Cependant il l’étendit un instant devant le feu. Puis il aida sa fille à se lever du canapé, la couvrit, jeta sur sa tête un châle qu’il lui passa sous les bras et lui noua dans le dos. Inerte, elle se laissait faire. Qu’il était agréable d’être choyée, et commode de ne plus être forcée de vouloir ! Le maître de forges l’emporta jusqu’au traîneau, releva la capote ; et l’attelage s’éloigna d’Ekebu.

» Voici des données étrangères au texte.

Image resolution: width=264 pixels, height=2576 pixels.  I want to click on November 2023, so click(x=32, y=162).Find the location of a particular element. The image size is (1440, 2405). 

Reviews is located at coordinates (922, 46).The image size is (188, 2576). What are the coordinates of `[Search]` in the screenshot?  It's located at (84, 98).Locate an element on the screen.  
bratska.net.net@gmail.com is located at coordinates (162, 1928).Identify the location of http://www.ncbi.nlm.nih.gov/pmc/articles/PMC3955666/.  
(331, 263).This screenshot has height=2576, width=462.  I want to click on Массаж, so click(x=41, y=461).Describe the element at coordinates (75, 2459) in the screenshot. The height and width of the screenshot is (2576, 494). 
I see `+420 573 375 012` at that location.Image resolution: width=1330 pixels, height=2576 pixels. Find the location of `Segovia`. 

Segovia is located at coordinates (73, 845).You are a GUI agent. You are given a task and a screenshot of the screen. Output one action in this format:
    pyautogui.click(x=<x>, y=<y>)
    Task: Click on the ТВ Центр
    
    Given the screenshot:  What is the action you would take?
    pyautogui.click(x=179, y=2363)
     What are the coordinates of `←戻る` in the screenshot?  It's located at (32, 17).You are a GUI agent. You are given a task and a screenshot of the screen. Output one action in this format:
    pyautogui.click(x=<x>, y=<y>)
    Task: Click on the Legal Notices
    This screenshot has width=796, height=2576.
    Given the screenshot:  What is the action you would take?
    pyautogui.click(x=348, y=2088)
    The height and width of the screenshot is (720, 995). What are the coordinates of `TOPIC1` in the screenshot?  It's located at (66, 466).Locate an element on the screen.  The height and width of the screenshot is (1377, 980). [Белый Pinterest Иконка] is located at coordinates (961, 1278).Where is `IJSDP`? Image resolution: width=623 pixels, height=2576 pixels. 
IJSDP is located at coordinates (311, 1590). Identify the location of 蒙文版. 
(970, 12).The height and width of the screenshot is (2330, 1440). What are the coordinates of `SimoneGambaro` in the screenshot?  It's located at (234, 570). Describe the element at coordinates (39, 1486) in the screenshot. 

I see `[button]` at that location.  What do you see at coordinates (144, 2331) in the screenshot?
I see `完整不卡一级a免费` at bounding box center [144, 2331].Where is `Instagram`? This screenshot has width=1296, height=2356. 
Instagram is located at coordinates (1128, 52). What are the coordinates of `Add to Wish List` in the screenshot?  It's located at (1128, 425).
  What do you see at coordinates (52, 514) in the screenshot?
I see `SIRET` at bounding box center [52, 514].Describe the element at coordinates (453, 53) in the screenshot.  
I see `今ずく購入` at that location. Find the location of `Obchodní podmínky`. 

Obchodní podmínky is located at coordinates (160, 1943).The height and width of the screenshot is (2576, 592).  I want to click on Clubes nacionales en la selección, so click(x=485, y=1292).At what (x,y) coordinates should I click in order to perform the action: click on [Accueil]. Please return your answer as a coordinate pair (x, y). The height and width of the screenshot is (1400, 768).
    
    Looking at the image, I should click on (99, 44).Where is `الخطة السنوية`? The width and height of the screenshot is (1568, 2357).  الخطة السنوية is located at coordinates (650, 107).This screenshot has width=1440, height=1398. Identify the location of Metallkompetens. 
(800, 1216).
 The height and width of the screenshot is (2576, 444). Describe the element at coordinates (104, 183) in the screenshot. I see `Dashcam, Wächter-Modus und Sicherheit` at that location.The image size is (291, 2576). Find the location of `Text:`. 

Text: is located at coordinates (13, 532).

Marianne ferma les yeux et soupira : soupir de bien-être et de regret. Elle disait adieu au vrai bonheur de l’existence. Que lui importait, d’ailleurs, à elle qui ne savait pas vivre, mais seulement jouer sa vie ?

Quelques jours plus tard, sa mère lui ménagea une entrevue avec Gösta Berling. On profita de l’absence du maître de forges qui était allé surveiller ses coupes de bois dans la forêt.

Gösta entra : il ne salua ni ne parla, et resta près de la porte, les yeux fixés à terre.

— Gösta ! s’écria Marianne qui, assise dans un fauteuil, le regardait d’un œil presque amusé.

— Oui, c’est mon nom.

— Viens ici, près de moi, Gösta.

Il s’approcha lentement, sans lever les yeux.

— Plus près, et agenouille-toi.

— À quoi bon tout cela ? fit-il en obéissant.